The former soldier, unlike the one I met in Alpine, was proud of his actions
and he gave permission for my friend to use them any way he saw fit.
Later on, he told my friend that he sent the pictures to the San Diego Union-Tribune
and the daily paper offered him $1,000 for the negatives. He turned them over
and made a quick payday. However, he kept several sets of photos, one of which
he gave to my friend. The San Diego Union-Tribune was always pro-war against
Iraq. Even today, they deny the travesty going on in Iraq. They wanted to destroy
the negatives to there would be no trail of the criminal acts performed on the
Iraqi POWs. I have included one of the photos with this article.
The picture was beginning to become more complete. In four years, I heard about
Iraqi POWs from different sources: a pro-war U.S. soldier; an anti-war U.S.
soldier; and a POW himself.
For a few years, I would discuss this issue, only to be told that "Americans
don’t do things like that." Even when I showed the photos, the naysayers
denied any form of mistreatment by U.S. soldiers.
In 2000, the investigative journalist Seymour Hersh wrote a 25,000-word article
for The New Yorker magazine. It was called "The Last Battle." After
years of research, Hersh had detailed accounts of atrocities against the Iraqi
army. He delved into an incident that received about one paragraph in the U.S.

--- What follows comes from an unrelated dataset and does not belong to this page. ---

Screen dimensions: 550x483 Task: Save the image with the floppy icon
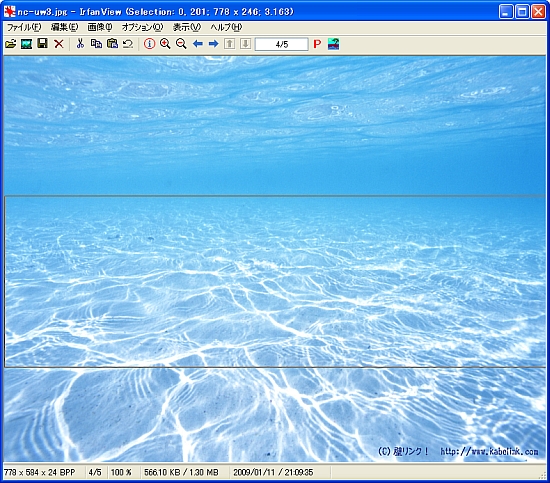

press of a massacre of 8,000 people four days after the 1991 cease-fire had
been implemented.
It was all there: the treatment of POWs; the killing of civilians by U.S. troops,
all the time cheering the slaughter on; and the denial and lies of the U.S.
government. Two days before the article reached the newsstands, the Clinton
administration held a press conference condemning the piece. It was the first
time I can remember an administration attacking an article that had not yet
been published. Make no mistake, when it comes to the nastiness of killing as
a part of U.S. foreign policy, Democrats and Republicans are identical: they
both support dirty tricks and killing and use identical methods of demeaning
the messenger of such information.
Hersh, in his research, interviewed many low-level U.S. Army officers and they
were almost identical in their assessments. Those who complained about the tactics
were quickly dismissed from the Army. Others were told not to let one word get
out about what happened. They all said that they hated Arabs when they went
to war and after the incidents they saw, the softened their views. They all
stated that they hated Arabs because they were taught to by the higher ups.
If the Clinton administration had not excluded this story from our history,
and the media had the nerve to run with it, there may not have been an invasion
of Iraq in 2003. The current scandal of POW abuse would not have been able to
take hold. We saw what one program from CBS in 2004 did to showcase the current
abuses to the world and the dramatic impact of the photos. In 2000, there was
no media company willing to take the same steps except the New Yorker, and its
message was neutralized by the administration.
The commonality of these incidents, as well as the differences, is apparent.
The abuses of 1991 received no publicity, while those of 2003 and 2004 are now
being viewed by the world. The common denominator of both, the reason these
incidents were allowed to occur, is the blind hatred of Arabs and Iraqis that
the U.S. public and military have been taught by various administrations.